Pour la désillusion. Les réalisateurs Pierre Carles et Philippe Lespinasse auraient pu se planter, cinématographiquement. Ils réussissent leur immersion dans le marécage politique avec brio, se transformant en militants, activistes, spin-doctors d'un élu prêt à la bataille suprême. Ils voient en Jean Lassalle un de ces révolutionnaires latino-américains, seul capable de réconcilier les Français, de réparer les fractures du pays: un gauchiste (qui s'ignore) anticapitaliste, proche du peuple, presque hors-parti. Malheureusement pour eux, Jean Lassalle est aussi un peu de droite. La pureté politique a ses limites. En allant en Syrie rencontrer son dirigeant en pleine guerre et en doutant des massacres civils (polémique qui va faire décaler la sortie du film de deux ans), en plaçant son égo au-dessus de l'intérêt général dans une affaire #MeToo qui entache sa réputation, Lassalle dévoile ses failles.

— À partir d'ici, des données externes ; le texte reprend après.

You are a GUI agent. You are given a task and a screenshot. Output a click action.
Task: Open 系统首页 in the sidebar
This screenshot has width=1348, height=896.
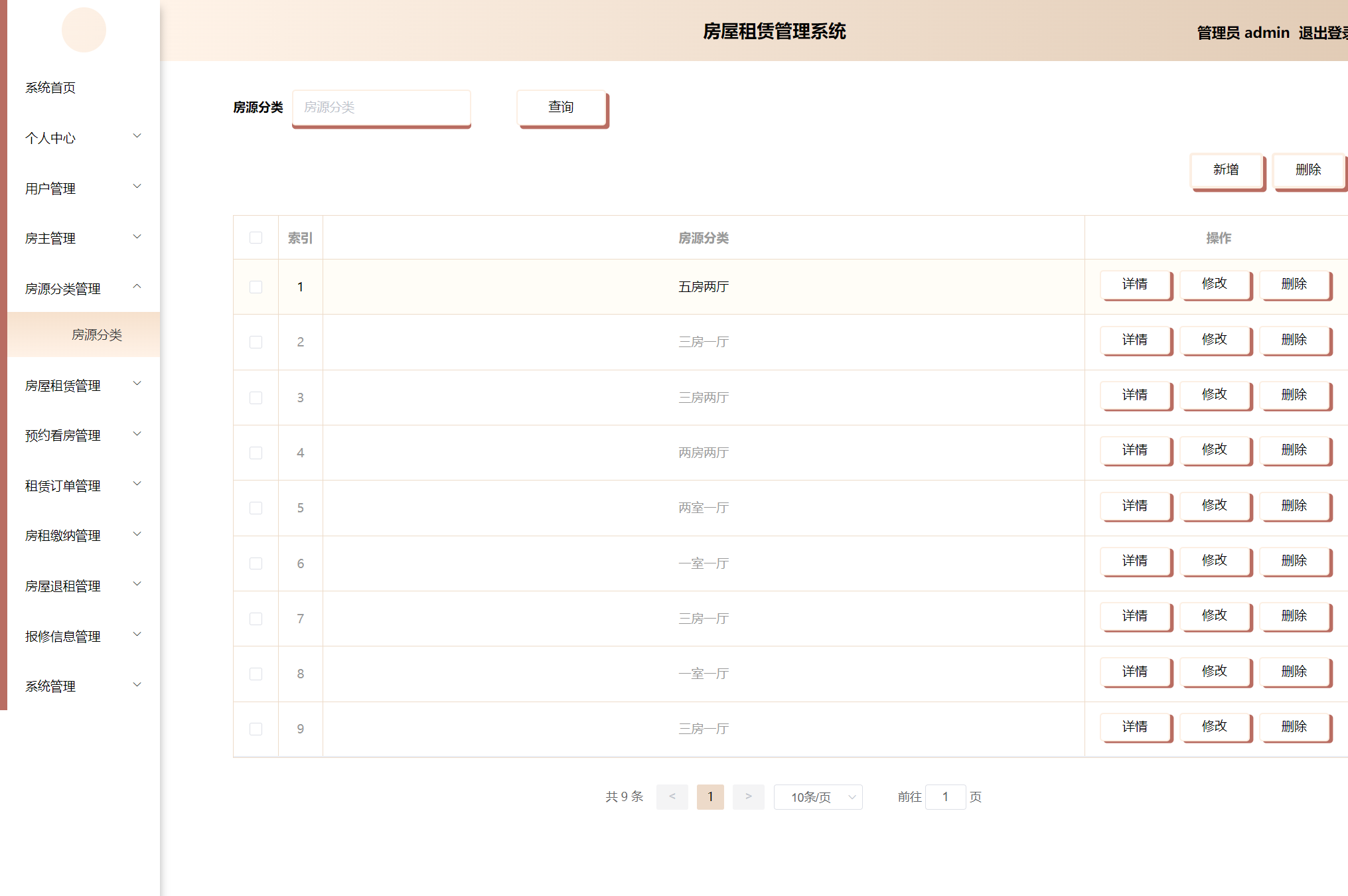[x=50, y=88]
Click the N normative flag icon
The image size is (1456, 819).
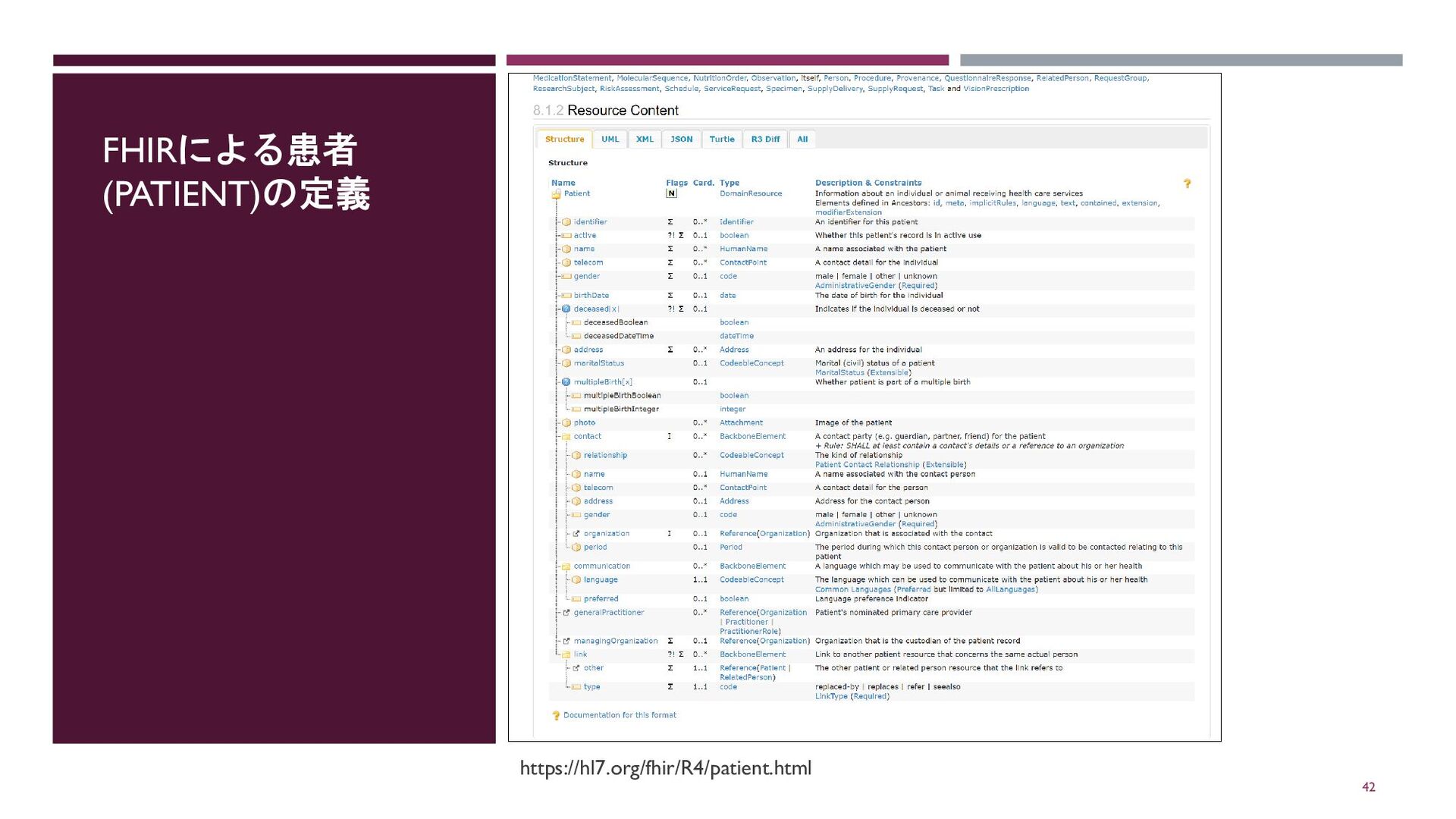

Les deux réalisateurs, qui ont fait un film libre purement subjectif, sont contraints de reconnaître que leur candidat est loin de leurs rêves révolutionnaires. Ils se résignent. Il n'y aura pas de berger à l'Elysée. Sans doute attendent-ils trop d'un même homme, capable de donner son 06 à un manifestant, de s'occuper de ses moutons et de raconter sa vie lors d'un débat télévisé. Pittoresque et picaresque, le film/personnage est un hommage qui rime avec "dommage".